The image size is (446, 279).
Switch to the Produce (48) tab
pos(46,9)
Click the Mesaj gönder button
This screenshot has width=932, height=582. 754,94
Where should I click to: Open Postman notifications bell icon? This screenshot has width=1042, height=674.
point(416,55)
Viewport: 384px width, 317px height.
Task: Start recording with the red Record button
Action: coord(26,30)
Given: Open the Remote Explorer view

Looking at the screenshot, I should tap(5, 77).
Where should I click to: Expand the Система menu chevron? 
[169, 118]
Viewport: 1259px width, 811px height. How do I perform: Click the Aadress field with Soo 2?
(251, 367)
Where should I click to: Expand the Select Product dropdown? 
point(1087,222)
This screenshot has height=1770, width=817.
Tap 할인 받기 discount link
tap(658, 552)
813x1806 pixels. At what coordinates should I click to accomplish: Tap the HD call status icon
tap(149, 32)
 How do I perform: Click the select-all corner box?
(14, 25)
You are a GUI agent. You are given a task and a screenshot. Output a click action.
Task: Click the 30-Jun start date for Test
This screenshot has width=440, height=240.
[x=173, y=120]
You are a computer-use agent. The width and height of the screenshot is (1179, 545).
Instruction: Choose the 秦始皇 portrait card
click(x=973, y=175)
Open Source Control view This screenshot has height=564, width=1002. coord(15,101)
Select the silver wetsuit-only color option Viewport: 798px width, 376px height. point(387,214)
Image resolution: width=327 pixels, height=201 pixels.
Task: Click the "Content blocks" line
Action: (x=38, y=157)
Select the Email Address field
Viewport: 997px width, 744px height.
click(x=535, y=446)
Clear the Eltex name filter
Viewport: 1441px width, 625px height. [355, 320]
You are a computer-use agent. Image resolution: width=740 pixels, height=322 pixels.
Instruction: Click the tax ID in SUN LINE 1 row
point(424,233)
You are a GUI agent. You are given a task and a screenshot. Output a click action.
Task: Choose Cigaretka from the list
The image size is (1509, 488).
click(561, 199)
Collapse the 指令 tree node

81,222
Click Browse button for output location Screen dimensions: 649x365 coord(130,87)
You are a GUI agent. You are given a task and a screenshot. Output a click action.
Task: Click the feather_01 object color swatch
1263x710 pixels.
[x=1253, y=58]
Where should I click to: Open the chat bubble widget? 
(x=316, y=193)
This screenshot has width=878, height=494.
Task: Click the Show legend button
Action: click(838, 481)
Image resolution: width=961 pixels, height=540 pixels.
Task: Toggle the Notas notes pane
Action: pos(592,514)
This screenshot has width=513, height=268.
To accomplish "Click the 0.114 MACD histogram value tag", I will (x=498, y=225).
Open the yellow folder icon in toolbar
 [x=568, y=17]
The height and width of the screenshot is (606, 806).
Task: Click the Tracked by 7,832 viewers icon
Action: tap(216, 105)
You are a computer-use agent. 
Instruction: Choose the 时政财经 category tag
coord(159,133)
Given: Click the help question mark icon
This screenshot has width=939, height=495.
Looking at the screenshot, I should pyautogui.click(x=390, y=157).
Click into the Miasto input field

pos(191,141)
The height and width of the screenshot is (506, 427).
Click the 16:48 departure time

### Stated problem
Reproduce every entry above line for line, with no changes.

### Result for this exercise
The image size is (446, 279).
Switch to the Produce (48) tab
pos(46,9)
Click the Mesaj gönder button
This screenshot has width=932, height=582. 754,94
Where should I click to: Open Postman notifications bell icon? This screenshot has width=1042, height=674.
point(416,55)
Viewport: 384px width, 317px height.
Task: Start recording with the red Record button
Action: coord(26,30)
Given: Open the Remote Explorer view

Looking at the screenshot, I should tap(5, 77).
Where should I click to: Expand the Система menu chevron? 
[169, 118]
Viewport: 1259px width, 811px height. How do I perform: Click the Aadress field with Soo 2?
(251, 367)
Where should I click to: Expand the Select Product dropdown? 
point(1087,222)
This screenshot has height=1770, width=817.
Tap 할인 받기 discount link
tap(658, 552)
813x1806 pixels. At what coordinates should I click to accomplish: Tap the HD call status icon
tap(149, 32)
 How do I perform: Click the select-all corner box?
(14, 25)
You are a GUI agent. You are given a task and a screenshot. Output a click action.
Task: Click the 30-Jun start date for Test
This screenshot has width=440, height=240.
[x=173, y=120]
You are a computer-use agent. The width and height of the screenshot is (1179, 545).
Instruction: Choose the 秦始皇 portrait card
click(x=973, y=175)
Open Source Control view This screenshot has height=564, width=1002. coord(15,101)
Select the silver wetsuit-only color option Viewport: 798px width, 376px height. point(387,214)
Image resolution: width=327 pixels, height=201 pixels.
Task: Click the "Content blocks" line
Action: (x=38, y=157)
Select the Email Address field
Viewport: 997px width, 744px height.
click(x=535, y=446)
Clear the Eltex name filter
Viewport: 1441px width, 625px height. [355, 320]
You are a computer-use agent. Image resolution: width=740 pixels, height=322 pixels.
Instruction: Click the tax ID in SUN LINE 1 row
point(424,233)
You are a GUI agent. You are given a task and a screenshot. Output a click action.
Task: Choose Cigaretka from the list
The image size is (1509, 488).
click(561, 199)
Collapse the 指令 tree node

81,222
Click Browse button for output location Screen dimensions: 649x365 coord(130,87)
You are a GUI agent. You are given a task and a screenshot. Output a click action.
Task: Click the feather_01 object color swatch
1263x710 pixels.
[x=1253, y=58]
Where should I click to: Open the chat bubble widget? 
(x=316, y=193)
This screenshot has width=878, height=494.
Task: Click the Show legend button
Action: click(838, 481)
Image resolution: width=961 pixels, height=540 pixels.
Task: Toggle the Notas notes pane
Action: pos(592,514)
This screenshot has width=513, height=268.
To accomplish "Click the 0.114 MACD histogram value tag", I will (x=498, y=225).
Open the yellow folder icon in toolbar
 [x=568, y=17]
The height and width of the screenshot is (606, 806).
Task: Click the Tracked by 7,832 viewers icon
Action: tap(216, 105)
You are a computer-use agent. 
Instruction: Choose the 时政财经 category tag
coord(159,133)
Given: Click the help question mark icon
This screenshot has width=939, height=495.
Looking at the screenshot, I should pyautogui.click(x=390, y=157).
Click into the Miasto input field

pos(191,141)
The height and width of the screenshot is (506, 427).
Click the 16:48 departure time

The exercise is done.